We might have had a good idea of how our society is slowly — but irrevocably — unravelling at its very roots.
They are normally seen huddled near hardware stores to be picked up by contractors as labour for construction sites. This is an injury prone undertaking; once injured, it multiplies miseries and causes untold hardship. It also exposes them to exploitation, especially with regard to wages and non-existent work contracts.
Driven by such circumstances, these men and women can be easily pushed to the dark realms of lawlessness. Other eminent employers eyeing them with intent include gangs, militants, and foot soldier recruiters for armed wings of political, religious and ethnic parties. The rootless mass, talked at length above, provides them with a vast manpower pool.
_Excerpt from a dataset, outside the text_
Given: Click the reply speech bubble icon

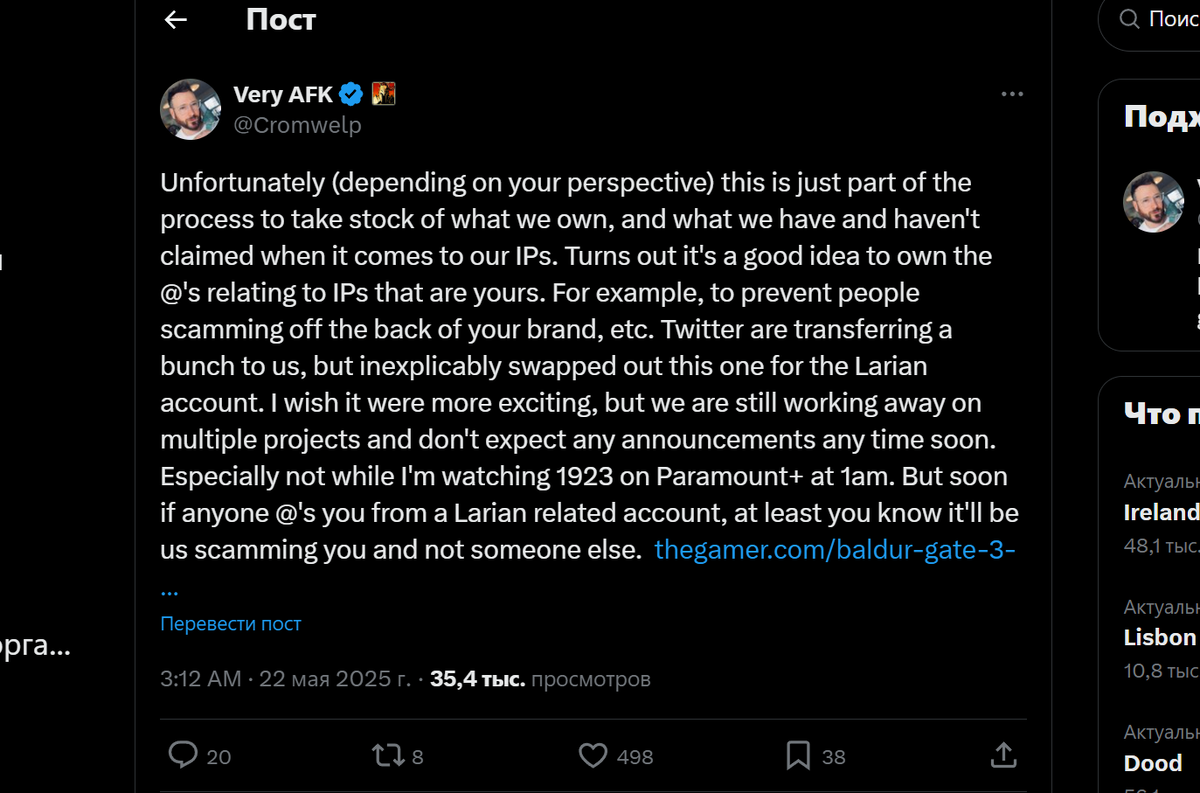Looking at the screenshot, I should [183, 755].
The market for unemployed females and children is limited and turns out to be traditional. Their children are disfigured and later pressed to beggary alongside ungainly females. Those who are considered attractive are pushed towards flesh trade.
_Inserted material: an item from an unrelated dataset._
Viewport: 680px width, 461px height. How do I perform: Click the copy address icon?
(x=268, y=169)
By now, we might have had a good idea of how our society is slowly — but irrevocably — unravelling at its very roots. It seems natural to look for someone else to blame the ongoing malaise upon. However, this tragedy cannot set forth from one source alone. We have failed as a society. We are unconcerned and disgusted at the plight of others. As employers, we are mainly concerned with the services these poor souls render, with no thought for their future. We do not consider how they would carry on with their lives in the event of an accident that leaves them unable to render these services. Those who wish to provide them with some security in return for small savings are discouraged by their disbelief. I remember a particularly needy servant who refused to entrust me with his savings even when I offered to add an equivalent amount whenever he wished to withdraw. This is a sad reflection of hard-nosed disaffection, which has deeply seeped into our social system, making everyone fends for themselves. Then there is an incessant inadequate–or even, lack of– a provision of security net by the state, which is further amplified by our shoddy law enforcement. Both our police and legal system have notoriously failed to deliver to their needs
Another offshoot of this worrisome state of affairs is the ever-increasing distance between the state and the poor. The bonding between various segments of our society is coming off, which is seriously endangering the very structure of our society and disintegrating the broad base of the state. The doll house that we live in is, in fact, a mud hut with an out-of-place coloured glass window, which is situated in a land ravaged by salinity. Its walls are dissolving at the base as salt eats into the bonding mortar, turning it into dust. If we do not remedy now, our present mirage will soon evaporate to dusty whirlwinds that dance away into nothingness. What we believe exists as our plush present has already become past, if we knew any better.